━━ Material shown ━━
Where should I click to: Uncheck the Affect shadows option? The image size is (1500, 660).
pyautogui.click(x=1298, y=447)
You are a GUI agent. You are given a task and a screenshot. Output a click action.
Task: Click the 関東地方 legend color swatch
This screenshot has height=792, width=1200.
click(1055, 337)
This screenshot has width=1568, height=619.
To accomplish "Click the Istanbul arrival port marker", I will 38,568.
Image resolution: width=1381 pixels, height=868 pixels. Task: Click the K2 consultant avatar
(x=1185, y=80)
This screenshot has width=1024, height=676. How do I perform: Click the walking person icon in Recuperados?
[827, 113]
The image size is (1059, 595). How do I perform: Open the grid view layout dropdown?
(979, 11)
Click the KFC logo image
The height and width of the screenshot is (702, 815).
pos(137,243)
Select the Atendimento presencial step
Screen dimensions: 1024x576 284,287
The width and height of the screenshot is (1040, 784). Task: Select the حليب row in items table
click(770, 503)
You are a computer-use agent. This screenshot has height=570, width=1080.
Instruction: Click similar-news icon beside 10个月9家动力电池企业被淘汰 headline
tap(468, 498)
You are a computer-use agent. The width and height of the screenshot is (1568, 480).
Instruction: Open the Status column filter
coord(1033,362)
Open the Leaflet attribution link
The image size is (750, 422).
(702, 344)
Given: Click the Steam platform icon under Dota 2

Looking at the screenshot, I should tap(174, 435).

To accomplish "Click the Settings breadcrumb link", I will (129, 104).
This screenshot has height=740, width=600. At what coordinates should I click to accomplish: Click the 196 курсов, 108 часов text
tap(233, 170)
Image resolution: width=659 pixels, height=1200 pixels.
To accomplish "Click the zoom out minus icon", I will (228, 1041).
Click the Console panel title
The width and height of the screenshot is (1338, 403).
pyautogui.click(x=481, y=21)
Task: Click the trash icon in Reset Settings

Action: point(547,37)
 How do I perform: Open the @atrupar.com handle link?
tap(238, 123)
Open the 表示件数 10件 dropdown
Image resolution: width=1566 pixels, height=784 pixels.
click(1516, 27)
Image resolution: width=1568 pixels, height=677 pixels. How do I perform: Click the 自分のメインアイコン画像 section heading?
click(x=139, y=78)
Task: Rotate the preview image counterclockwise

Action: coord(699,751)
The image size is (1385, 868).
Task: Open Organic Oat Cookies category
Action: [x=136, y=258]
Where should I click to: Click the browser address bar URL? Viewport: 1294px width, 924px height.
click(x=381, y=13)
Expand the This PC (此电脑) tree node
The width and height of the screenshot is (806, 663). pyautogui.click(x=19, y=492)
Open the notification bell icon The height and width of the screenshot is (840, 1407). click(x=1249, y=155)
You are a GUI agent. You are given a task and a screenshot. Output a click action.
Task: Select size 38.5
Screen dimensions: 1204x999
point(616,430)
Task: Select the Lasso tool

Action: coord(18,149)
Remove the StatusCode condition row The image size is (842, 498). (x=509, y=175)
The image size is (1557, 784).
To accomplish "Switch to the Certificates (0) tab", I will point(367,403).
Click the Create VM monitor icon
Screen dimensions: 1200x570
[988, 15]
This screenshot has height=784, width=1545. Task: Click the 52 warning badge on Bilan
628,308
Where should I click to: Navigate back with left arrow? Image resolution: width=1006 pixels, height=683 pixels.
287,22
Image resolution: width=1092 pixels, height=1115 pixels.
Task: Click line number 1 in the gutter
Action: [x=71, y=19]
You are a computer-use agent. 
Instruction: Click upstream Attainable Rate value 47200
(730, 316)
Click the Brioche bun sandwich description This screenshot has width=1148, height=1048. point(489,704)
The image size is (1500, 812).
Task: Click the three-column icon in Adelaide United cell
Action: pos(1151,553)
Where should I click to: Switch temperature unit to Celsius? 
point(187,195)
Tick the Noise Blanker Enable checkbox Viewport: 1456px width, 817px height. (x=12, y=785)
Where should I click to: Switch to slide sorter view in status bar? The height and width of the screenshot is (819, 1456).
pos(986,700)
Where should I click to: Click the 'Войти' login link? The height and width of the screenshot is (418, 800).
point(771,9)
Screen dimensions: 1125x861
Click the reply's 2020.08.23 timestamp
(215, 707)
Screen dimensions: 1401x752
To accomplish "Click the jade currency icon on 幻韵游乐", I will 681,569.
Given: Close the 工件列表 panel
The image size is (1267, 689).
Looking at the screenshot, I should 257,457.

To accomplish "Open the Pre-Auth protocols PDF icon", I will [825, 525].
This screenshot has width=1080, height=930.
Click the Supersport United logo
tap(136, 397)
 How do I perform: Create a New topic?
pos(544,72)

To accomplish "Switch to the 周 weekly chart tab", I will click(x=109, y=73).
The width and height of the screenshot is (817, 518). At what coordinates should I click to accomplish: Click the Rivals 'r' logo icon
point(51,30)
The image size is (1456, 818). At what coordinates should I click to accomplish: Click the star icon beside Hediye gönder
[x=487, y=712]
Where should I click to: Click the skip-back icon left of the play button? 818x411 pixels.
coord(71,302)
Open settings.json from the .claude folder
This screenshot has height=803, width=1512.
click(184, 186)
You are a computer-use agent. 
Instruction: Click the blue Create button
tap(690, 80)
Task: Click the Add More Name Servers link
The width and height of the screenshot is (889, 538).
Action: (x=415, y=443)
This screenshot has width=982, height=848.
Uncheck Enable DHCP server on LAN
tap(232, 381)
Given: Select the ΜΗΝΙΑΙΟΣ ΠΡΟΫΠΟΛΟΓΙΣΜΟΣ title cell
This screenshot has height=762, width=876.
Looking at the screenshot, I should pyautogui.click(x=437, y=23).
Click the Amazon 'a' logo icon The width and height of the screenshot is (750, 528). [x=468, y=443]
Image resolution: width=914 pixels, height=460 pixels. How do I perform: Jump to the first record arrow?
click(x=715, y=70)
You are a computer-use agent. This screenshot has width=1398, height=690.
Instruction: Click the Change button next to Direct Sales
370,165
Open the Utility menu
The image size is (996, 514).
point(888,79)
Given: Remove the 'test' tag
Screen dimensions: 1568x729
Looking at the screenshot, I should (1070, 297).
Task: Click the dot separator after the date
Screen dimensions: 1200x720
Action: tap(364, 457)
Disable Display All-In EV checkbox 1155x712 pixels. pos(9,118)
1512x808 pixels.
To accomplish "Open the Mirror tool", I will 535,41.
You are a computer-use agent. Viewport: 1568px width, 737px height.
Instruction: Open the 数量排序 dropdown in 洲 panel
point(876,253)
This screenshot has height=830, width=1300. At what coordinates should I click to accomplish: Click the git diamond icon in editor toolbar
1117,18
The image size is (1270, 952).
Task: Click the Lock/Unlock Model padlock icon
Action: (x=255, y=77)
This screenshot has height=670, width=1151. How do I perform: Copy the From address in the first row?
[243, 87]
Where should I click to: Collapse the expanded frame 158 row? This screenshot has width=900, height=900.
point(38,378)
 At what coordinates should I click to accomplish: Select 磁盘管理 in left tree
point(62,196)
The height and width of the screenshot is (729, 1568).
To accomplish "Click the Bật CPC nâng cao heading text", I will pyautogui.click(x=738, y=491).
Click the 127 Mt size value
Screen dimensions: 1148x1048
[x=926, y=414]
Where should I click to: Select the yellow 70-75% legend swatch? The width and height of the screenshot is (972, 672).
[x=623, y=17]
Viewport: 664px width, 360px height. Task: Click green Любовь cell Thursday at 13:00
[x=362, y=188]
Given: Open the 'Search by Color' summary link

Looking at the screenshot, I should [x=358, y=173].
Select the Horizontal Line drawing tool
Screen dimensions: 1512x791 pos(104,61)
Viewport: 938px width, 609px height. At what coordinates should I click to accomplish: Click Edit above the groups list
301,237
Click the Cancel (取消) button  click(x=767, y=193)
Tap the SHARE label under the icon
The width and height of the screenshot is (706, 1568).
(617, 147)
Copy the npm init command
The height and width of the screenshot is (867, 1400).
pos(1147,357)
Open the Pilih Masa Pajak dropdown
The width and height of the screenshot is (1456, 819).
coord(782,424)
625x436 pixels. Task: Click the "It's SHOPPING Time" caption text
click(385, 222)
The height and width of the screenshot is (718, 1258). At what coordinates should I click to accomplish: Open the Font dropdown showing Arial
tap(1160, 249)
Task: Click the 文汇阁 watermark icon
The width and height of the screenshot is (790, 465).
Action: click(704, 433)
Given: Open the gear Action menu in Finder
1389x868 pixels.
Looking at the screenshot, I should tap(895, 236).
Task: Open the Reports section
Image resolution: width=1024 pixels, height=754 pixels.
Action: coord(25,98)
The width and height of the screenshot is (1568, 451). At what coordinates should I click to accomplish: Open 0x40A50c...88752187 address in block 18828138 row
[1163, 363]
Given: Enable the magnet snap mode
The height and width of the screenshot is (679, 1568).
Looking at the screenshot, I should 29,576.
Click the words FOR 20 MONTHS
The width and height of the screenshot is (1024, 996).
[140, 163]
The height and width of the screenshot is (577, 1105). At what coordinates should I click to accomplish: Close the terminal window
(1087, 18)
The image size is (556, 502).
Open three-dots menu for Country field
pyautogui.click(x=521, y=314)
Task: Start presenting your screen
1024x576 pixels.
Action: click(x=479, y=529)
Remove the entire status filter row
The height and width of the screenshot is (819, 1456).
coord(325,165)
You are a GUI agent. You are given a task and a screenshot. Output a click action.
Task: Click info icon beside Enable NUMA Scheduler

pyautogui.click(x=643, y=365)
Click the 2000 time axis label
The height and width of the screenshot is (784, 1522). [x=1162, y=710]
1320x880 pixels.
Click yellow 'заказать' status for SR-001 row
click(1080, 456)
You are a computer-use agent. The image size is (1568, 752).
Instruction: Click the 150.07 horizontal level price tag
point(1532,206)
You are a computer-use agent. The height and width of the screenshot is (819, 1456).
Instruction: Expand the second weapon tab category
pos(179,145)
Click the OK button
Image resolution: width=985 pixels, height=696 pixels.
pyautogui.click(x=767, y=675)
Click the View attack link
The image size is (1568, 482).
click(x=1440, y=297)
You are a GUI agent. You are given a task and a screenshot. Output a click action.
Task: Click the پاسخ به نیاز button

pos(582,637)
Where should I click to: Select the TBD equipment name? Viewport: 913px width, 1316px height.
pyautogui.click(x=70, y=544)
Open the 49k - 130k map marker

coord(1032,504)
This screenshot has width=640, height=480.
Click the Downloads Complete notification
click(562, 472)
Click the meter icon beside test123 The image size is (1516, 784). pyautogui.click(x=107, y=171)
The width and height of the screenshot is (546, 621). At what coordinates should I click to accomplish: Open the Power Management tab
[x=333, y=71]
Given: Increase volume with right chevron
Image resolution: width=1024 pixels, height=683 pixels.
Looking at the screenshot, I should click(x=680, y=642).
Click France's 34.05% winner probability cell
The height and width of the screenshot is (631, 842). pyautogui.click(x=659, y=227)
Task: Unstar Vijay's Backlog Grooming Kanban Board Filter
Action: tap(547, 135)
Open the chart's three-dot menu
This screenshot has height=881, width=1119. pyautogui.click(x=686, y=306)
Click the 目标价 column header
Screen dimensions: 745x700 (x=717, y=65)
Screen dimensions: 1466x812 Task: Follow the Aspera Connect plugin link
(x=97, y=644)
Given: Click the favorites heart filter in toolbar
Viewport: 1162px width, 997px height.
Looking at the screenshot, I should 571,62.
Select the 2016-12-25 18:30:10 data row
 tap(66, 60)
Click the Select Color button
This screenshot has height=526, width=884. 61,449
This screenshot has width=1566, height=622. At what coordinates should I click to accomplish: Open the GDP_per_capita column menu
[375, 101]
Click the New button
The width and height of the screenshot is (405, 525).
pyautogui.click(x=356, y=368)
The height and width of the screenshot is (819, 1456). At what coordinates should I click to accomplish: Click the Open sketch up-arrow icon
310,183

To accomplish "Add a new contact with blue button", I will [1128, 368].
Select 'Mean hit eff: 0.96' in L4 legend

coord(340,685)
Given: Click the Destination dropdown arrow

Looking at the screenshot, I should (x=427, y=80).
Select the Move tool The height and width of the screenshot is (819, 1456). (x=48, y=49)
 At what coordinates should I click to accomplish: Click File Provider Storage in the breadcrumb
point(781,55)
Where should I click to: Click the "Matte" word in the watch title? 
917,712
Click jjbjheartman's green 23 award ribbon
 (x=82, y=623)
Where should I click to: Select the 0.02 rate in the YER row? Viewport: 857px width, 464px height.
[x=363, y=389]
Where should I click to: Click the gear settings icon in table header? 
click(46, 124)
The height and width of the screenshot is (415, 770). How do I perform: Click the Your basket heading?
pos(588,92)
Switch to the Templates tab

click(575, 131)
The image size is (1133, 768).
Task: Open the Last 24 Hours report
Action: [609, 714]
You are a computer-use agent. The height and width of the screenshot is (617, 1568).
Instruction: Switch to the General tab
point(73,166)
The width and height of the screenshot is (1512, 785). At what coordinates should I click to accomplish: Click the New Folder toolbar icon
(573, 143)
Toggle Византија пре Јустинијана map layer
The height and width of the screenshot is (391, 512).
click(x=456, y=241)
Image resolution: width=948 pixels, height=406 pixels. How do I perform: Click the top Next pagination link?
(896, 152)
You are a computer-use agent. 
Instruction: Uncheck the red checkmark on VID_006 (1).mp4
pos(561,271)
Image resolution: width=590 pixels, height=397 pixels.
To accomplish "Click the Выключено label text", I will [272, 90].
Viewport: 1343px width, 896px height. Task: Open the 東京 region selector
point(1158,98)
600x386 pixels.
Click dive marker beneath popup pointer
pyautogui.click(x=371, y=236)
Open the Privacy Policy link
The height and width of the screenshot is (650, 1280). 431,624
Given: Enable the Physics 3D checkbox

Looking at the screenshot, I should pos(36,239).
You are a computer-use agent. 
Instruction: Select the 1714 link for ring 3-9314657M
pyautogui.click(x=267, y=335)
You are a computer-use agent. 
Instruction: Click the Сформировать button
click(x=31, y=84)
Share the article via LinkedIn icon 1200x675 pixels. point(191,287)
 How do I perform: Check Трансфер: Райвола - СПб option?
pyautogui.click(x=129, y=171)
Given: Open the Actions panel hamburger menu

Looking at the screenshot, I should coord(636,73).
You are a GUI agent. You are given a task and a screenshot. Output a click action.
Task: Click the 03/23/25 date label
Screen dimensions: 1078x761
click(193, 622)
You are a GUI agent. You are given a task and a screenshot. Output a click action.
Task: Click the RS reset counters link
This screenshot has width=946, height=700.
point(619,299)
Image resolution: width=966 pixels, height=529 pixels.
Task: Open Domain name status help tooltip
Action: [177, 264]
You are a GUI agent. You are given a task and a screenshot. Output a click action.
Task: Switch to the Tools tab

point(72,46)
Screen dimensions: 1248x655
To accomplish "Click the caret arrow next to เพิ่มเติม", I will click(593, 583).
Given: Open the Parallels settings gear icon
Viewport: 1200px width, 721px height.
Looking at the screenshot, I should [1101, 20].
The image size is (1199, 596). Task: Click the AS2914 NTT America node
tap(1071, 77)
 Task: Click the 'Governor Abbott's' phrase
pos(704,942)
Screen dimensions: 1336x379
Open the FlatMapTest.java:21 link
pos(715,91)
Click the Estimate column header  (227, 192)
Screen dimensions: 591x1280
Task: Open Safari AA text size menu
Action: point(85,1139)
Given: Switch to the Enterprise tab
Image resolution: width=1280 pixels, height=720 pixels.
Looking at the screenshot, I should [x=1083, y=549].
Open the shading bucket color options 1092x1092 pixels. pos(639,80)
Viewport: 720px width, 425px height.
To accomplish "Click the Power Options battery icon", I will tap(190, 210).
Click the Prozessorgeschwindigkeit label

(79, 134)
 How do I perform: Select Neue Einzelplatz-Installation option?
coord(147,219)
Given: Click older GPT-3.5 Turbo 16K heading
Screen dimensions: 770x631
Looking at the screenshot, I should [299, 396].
━━━
▸ What the exercise asks
How many lines in the rows above contain the string "category", with case counting? Reply with the number alone.

▸ Result of the exercise
2